» **Description of the task**
Take every line from the records below that includes the word "computer".

────────────────

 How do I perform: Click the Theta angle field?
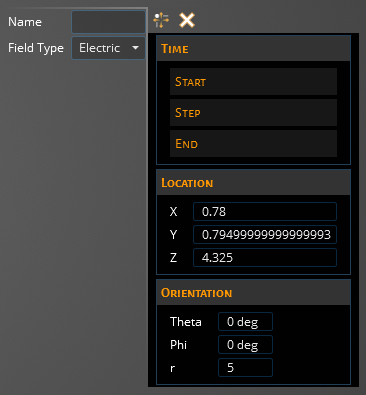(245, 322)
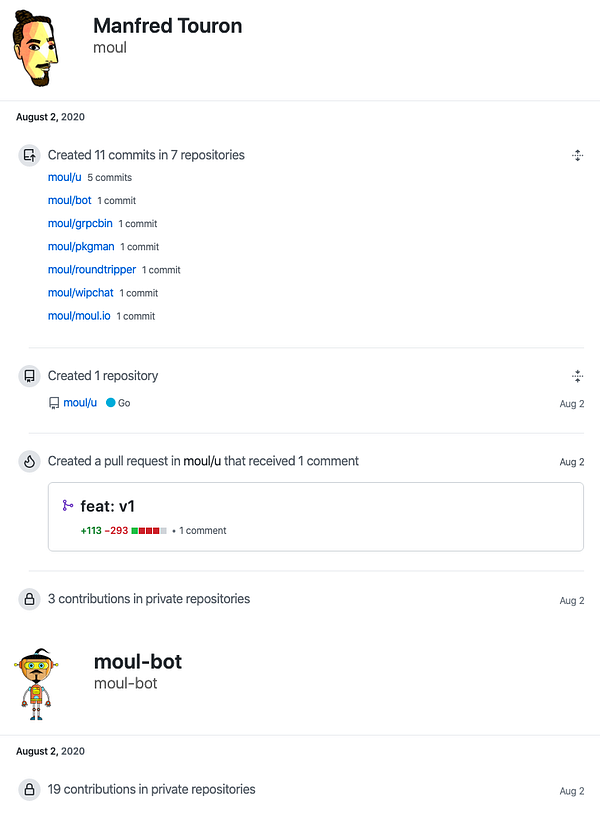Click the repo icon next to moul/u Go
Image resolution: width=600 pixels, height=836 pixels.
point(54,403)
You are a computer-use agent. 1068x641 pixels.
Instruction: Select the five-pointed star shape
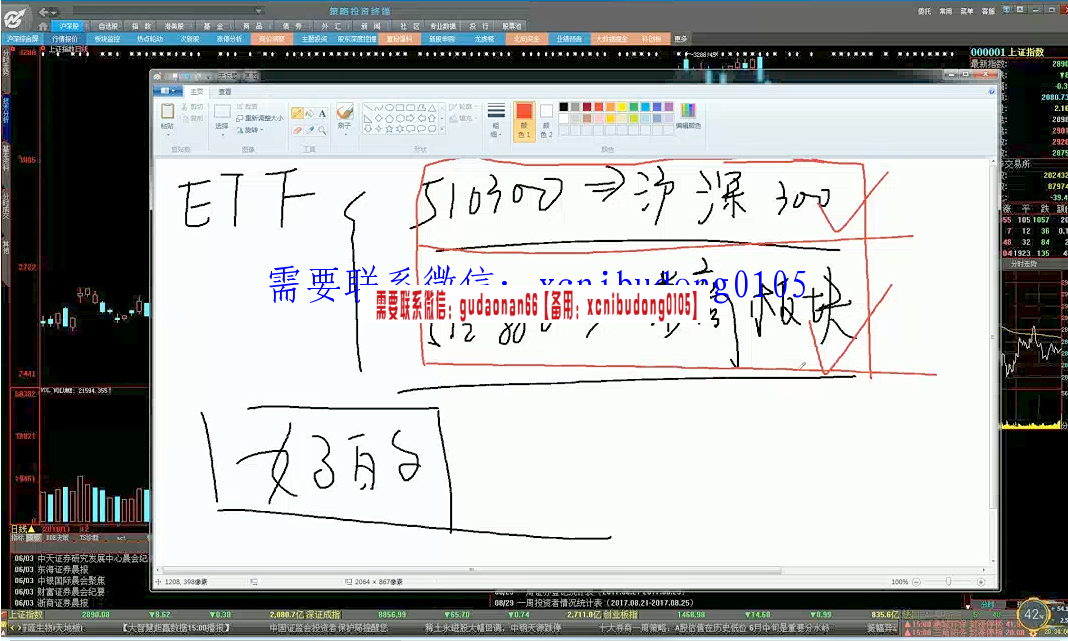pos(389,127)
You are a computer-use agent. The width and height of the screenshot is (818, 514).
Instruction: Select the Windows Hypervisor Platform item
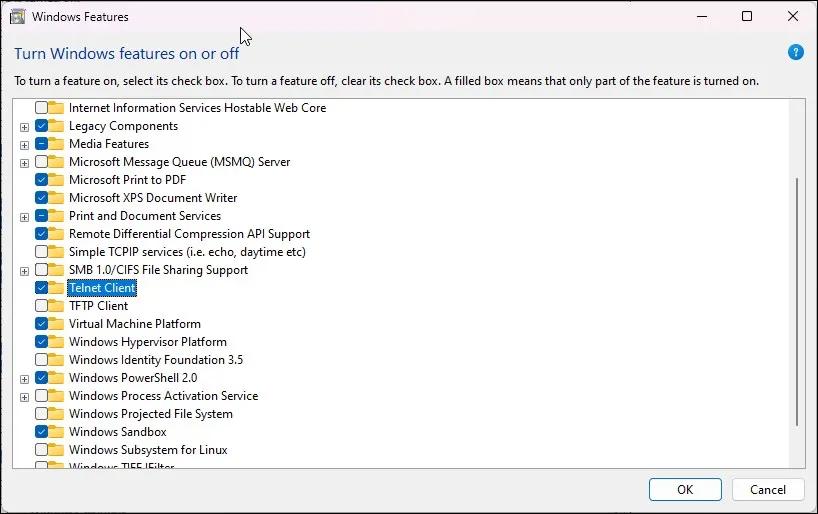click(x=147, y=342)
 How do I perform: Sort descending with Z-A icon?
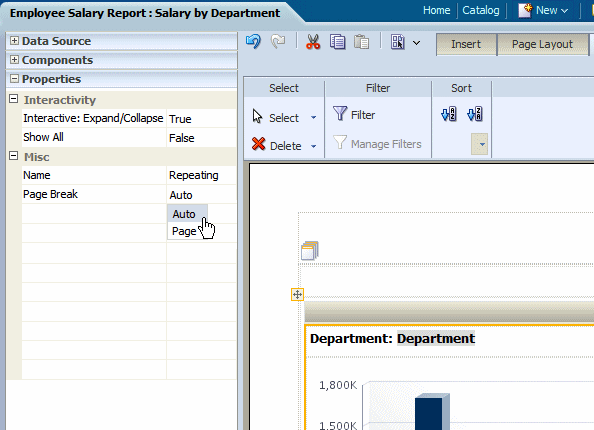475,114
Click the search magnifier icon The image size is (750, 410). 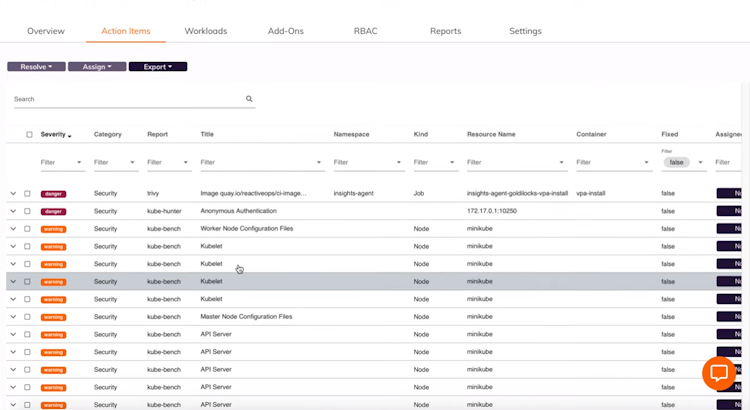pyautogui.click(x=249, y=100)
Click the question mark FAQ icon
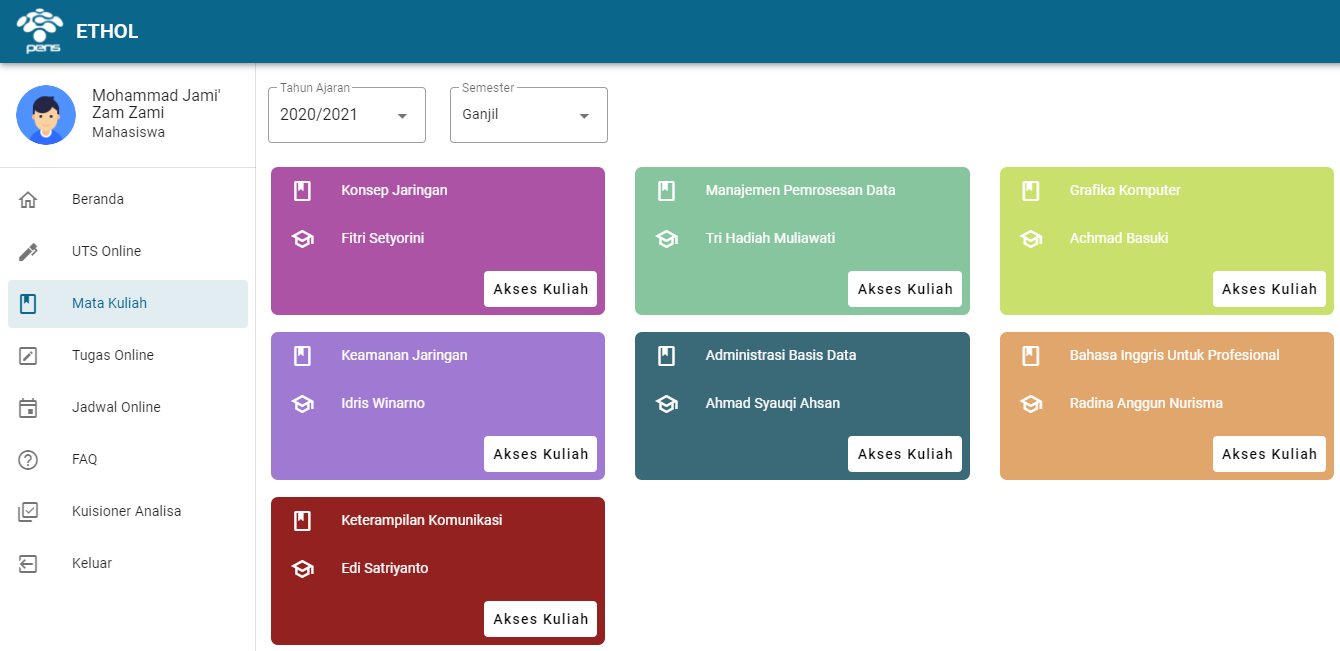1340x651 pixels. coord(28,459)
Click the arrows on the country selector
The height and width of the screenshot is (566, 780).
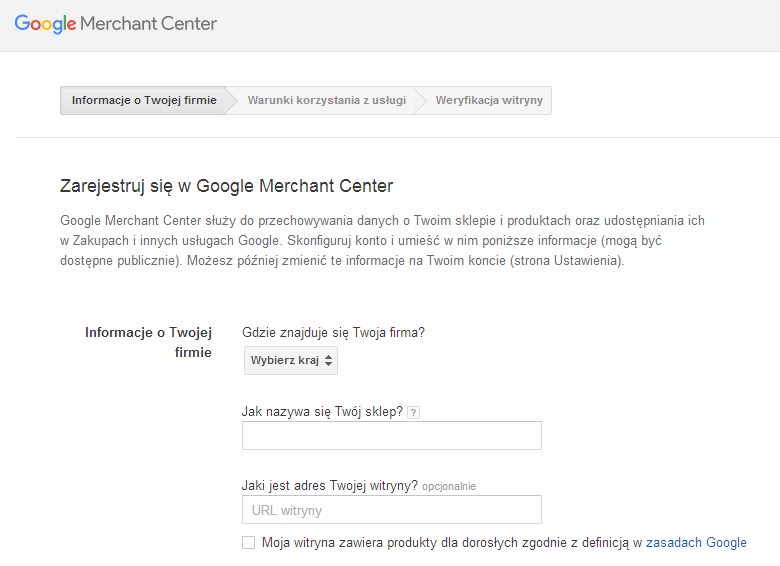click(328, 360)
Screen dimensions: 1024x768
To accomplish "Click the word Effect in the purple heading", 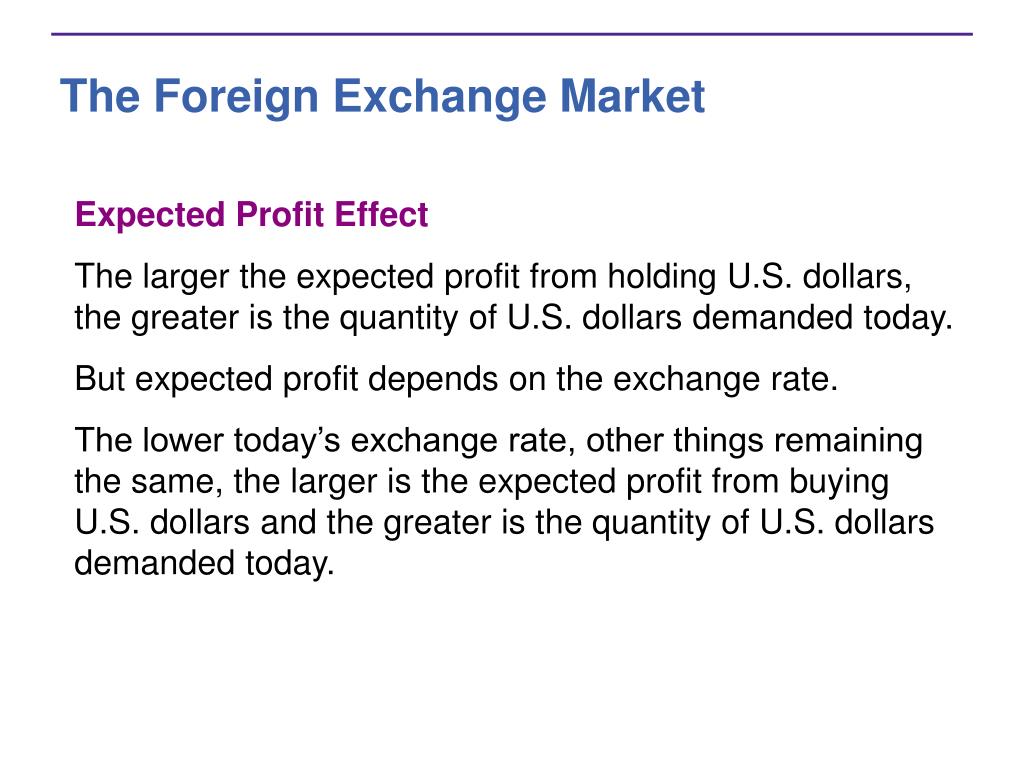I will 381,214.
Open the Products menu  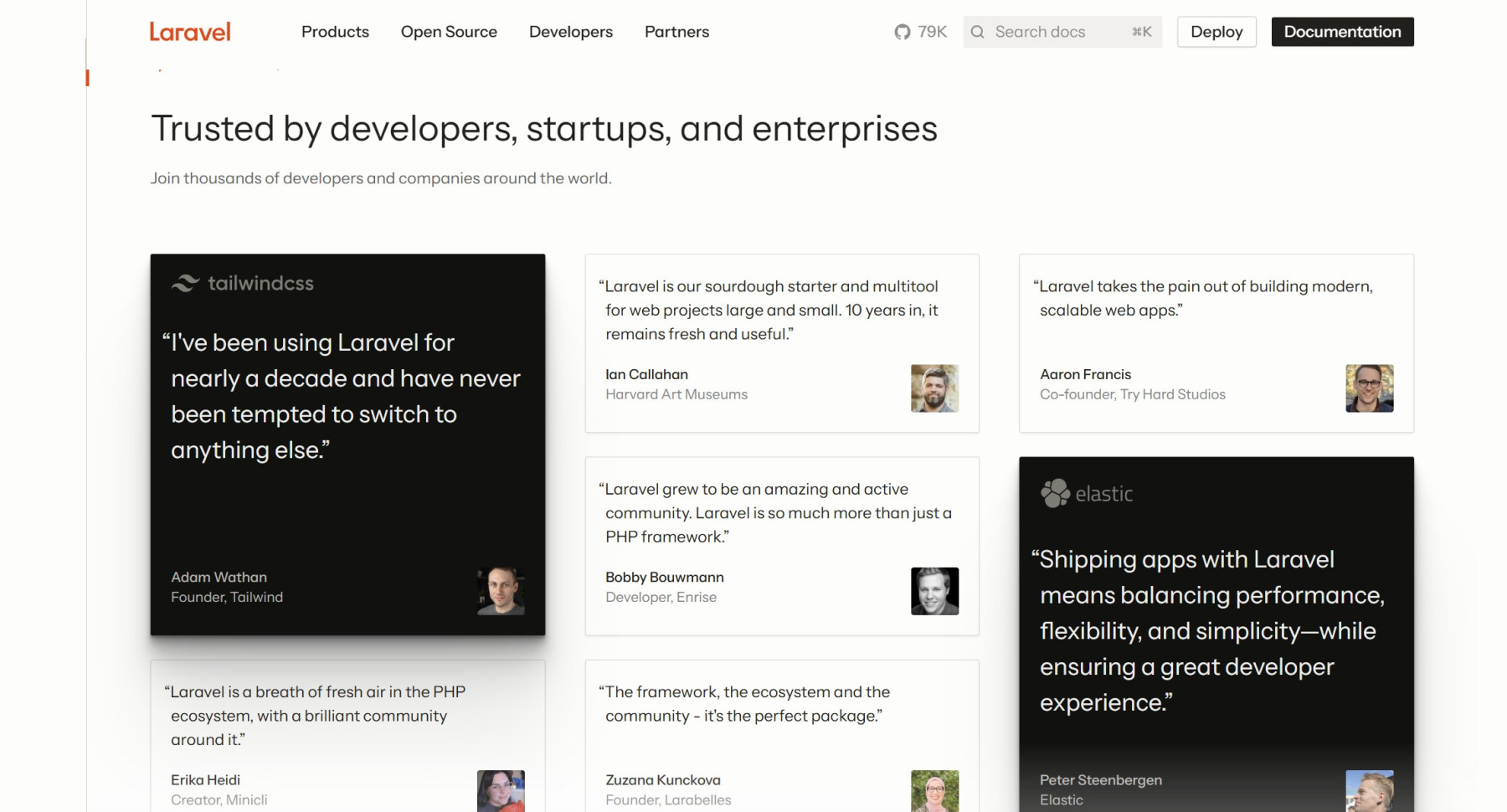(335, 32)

────────────────

» **Solution to the problem**
You are a computer-use agent. 1068x641 pixels.
You are a computer-use agent. The width and height of the screenshot is (818, 514).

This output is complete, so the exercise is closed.